Records from a data source:
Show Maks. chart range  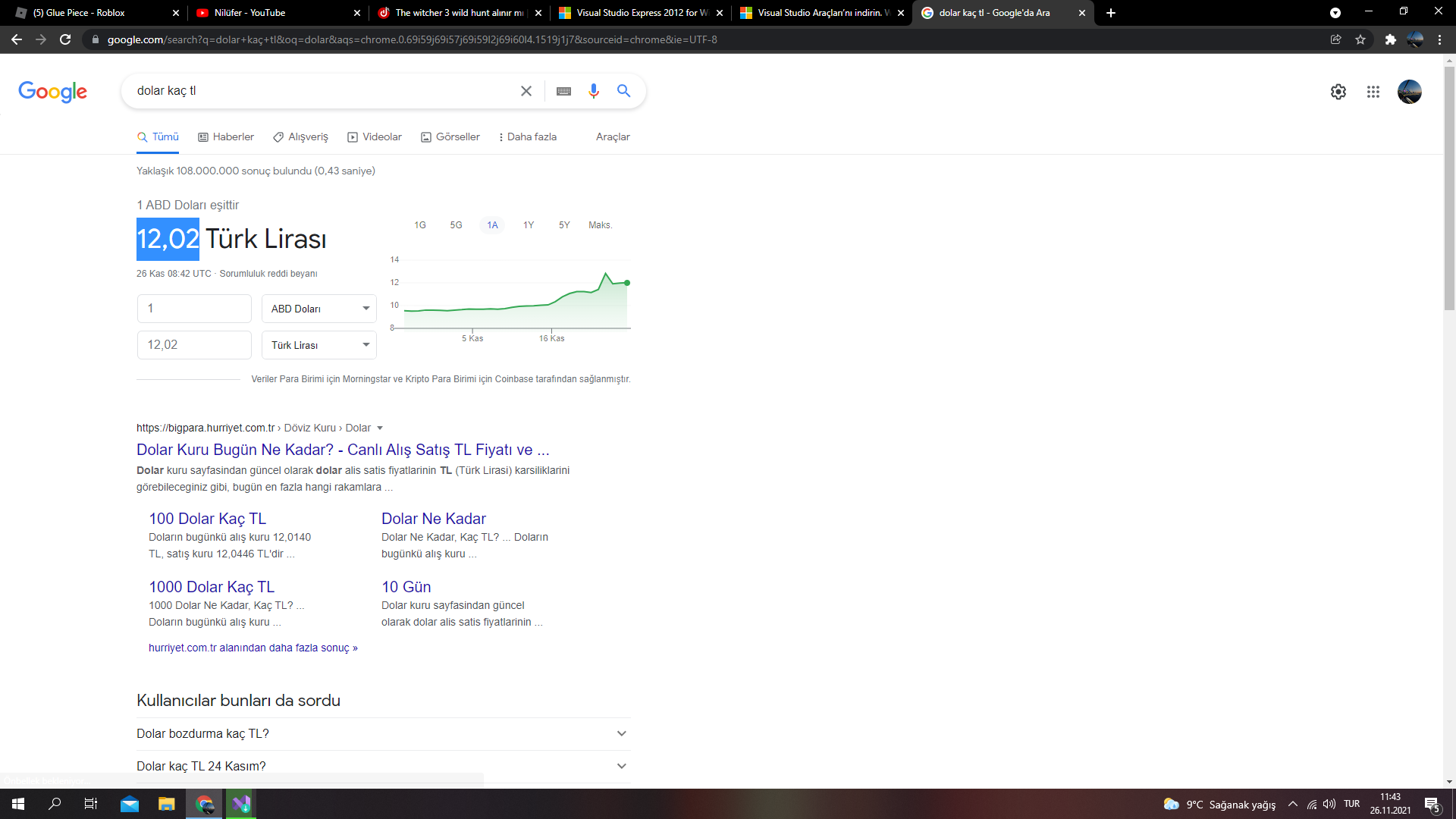600,225
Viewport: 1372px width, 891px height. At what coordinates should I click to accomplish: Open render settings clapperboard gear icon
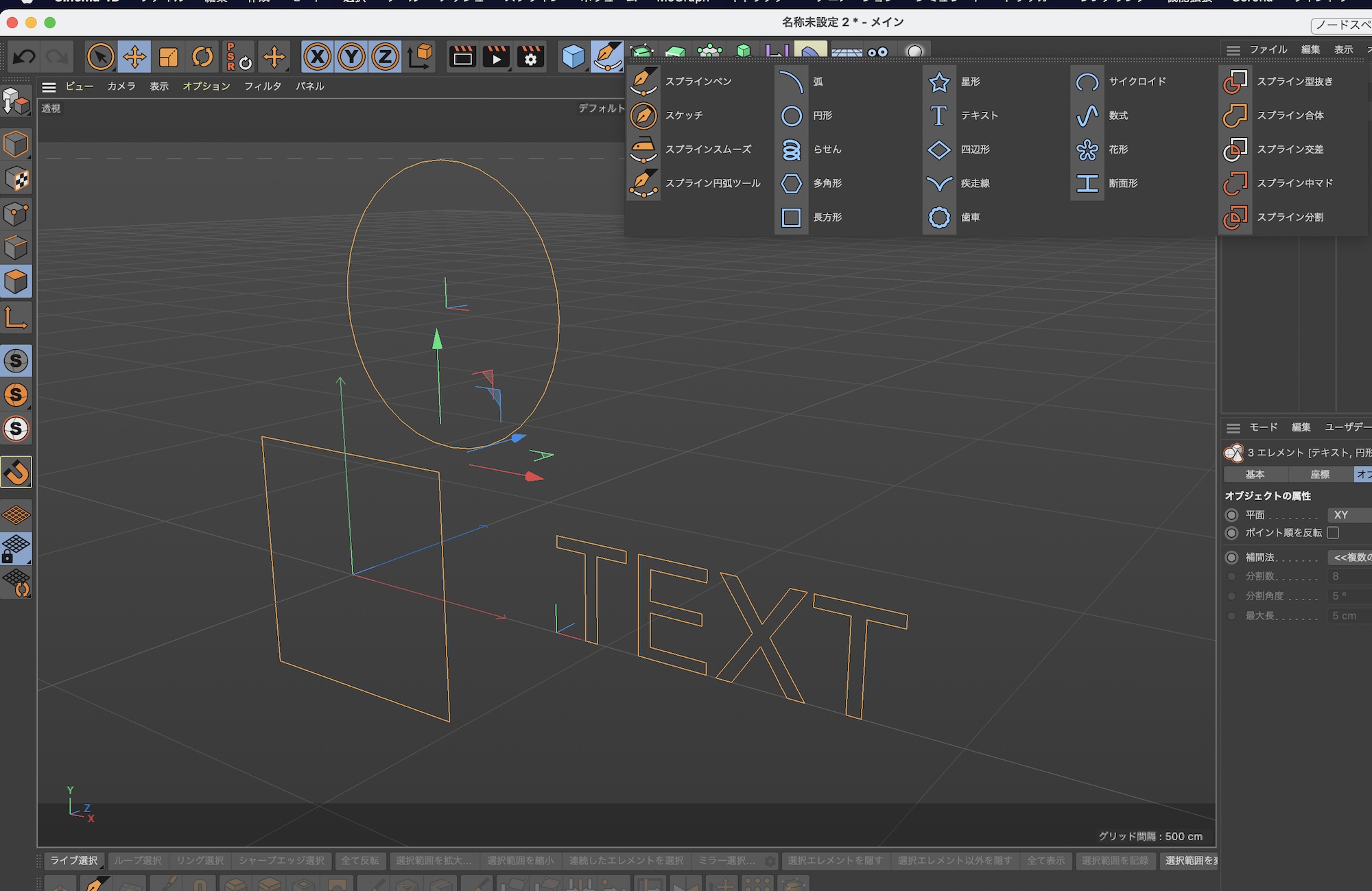[530, 57]
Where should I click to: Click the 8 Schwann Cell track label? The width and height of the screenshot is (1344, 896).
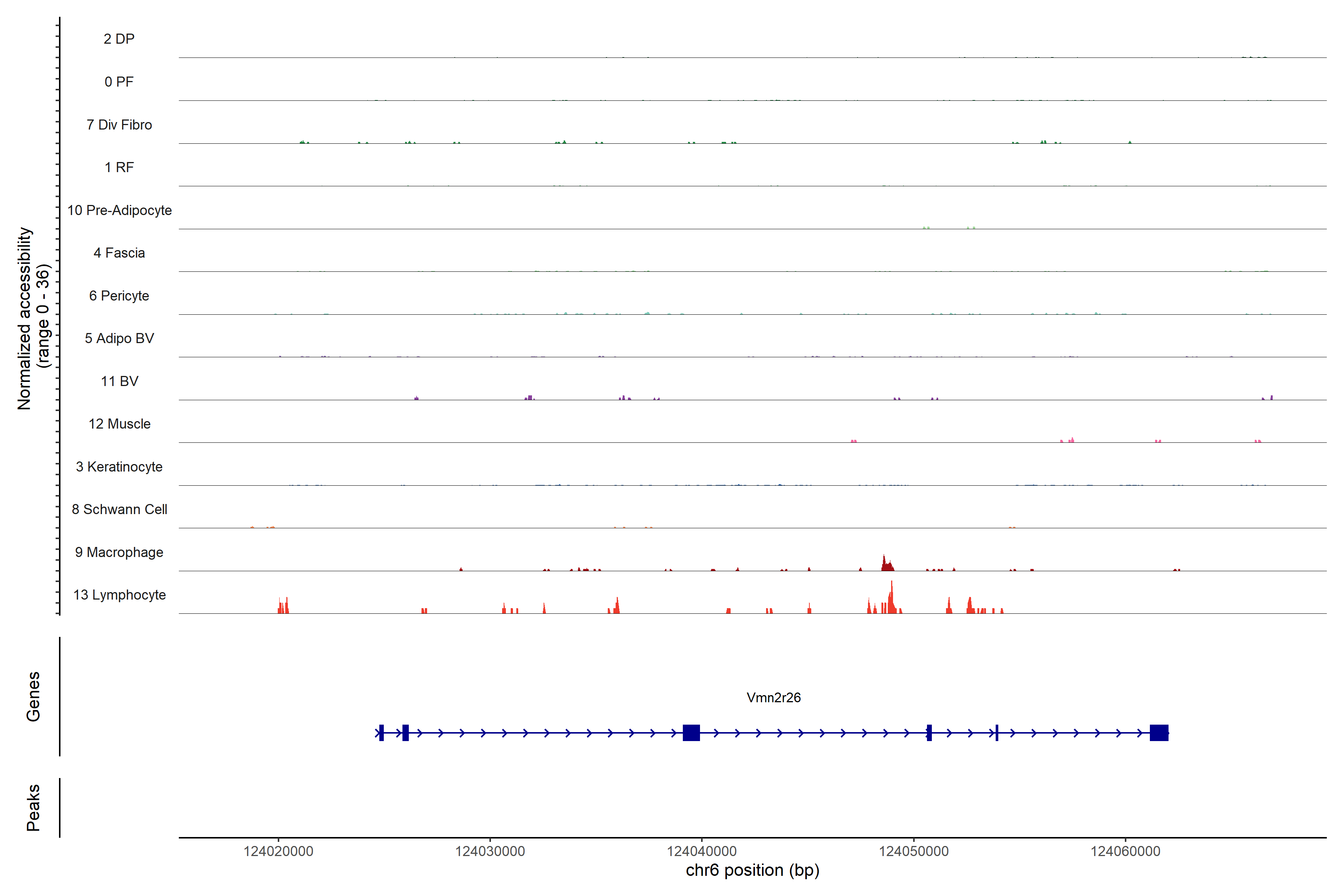tap(119, 510)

Your objective: Repeat nothing but the lines from the one containing "Where should I" through the end of the entries, exactly, and skip the pictures.

Your response:
Where should I click to: Click the 8 Schwann Cell track label? The width and height of the screenshot is (1344, 896).
tap(119, 510)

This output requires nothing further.